On commença à l'essayer aux Princesses, ensuite
aux Duchesses, et à toute la Cour, mais inutilement. On l'apporta
chez les deux soeurs, qui firent tout leur possible pour faire
entrer leur pied dans la pantoufle, mais elles ne purent en venir
à bout. Cendrillon qui les regardait, et qui reconnut sa
pantoufle, dit en riant : Que je voie si elle ne me serait pas
bonne, ses soeurs se mirent à rire et à se moquer d'elle.

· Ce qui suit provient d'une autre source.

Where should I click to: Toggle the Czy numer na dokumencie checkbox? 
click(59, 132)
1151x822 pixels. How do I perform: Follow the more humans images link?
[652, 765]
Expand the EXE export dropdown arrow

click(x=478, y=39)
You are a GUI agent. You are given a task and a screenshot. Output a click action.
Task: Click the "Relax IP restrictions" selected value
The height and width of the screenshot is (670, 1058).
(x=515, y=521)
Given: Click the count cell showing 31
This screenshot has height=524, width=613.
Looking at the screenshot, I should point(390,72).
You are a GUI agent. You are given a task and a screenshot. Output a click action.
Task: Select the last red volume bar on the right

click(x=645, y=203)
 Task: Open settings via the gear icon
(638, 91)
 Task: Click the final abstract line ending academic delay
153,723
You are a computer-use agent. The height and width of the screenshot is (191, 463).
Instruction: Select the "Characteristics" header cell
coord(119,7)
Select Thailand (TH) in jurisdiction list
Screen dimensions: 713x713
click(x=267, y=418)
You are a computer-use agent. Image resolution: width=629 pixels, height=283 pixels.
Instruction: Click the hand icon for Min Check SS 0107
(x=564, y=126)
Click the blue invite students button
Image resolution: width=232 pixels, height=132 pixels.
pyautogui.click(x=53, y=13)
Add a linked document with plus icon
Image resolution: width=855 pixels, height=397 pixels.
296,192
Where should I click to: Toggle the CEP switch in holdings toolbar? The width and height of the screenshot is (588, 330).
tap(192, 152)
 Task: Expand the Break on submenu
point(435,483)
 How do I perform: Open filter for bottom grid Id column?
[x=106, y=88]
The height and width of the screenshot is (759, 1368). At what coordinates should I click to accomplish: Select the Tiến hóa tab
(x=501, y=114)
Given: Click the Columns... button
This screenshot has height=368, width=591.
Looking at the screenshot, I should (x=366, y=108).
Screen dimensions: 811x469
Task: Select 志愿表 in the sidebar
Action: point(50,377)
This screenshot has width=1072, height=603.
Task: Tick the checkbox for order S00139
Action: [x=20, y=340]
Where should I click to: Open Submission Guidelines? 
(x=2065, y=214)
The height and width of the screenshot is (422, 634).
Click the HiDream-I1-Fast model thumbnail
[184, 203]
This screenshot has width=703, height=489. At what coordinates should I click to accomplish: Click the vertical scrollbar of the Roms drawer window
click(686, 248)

Le Gentilhomme qui faisait l'essai de la pantoufle, ayant regardé
attentivement Cendrillon, et la trouvant fort belle, dit que cela
était juste, et qu'il avait ordre de l'essayer à toutes les
filles. Il fit asseoir Cendrillon, et approchant la pantoufle de
son petit pied, il vit qu'elle y entrait sans peine, et qu'elle y
était juste comme de cire. L'étonnement des deux soeurs fut grand,
mais plus grand encore quand Cendrillon tira de sa poche l'autre
petite pantoufle qu'elle mit à son pied. Là-dessus arriva la
Marraine, qui ayant donné un coup de sa baguette sur les habits de
Cendrillon, les fit devenir encore plus magnifiques que tous les
autres.
Alors ses deux soeurs la reconnurent pour la belle personne qu'elles avaient vue au Bal. Elles se jetèrent à ses pieds pour lui demander pardon de tous les mauvais traitements qu'elles lui avaient fait souffrir. Cendrillon les releva, et leur dit, en les embrassant, qu'elle leur pardonnait de bon coeur, et qu'elle les priait de l'aimer bien toujours. On la mena chez le jeune Prince, parée comme elle l'était : il la trouva encore plus belle que jamais, et peu de jours après, il l'épousa. Cendrillon qui était aussi bonne que belle, fit loger ses deux soeurs au Palais, et les maria dès le jour même à deux grands Seigneurs de la Cour.
MORALITÉ
La beauté pour le sexe est un rare trésor
De l'admirer jamais on ne se lasse ;
Mais ce qu'on nomme bonne grâce
Est sans prix, et vaut mieux encor
C'est ce qu'à Cendrillon fit savoir sa Marraine,
En la dressant, en linstruisant,
Tant et si bien qu'elle en fit une Reine.
(Car ainsi sur ce Conte on va moralisant. )
Belles, ce don vaut mieux que d'être bien coiffées,
Pour engager un coeur pour en venir à bout,
La bonne grâce est le vrai don des Fées ;
Sans elle on ne peut rien, avec elle, on peut tout.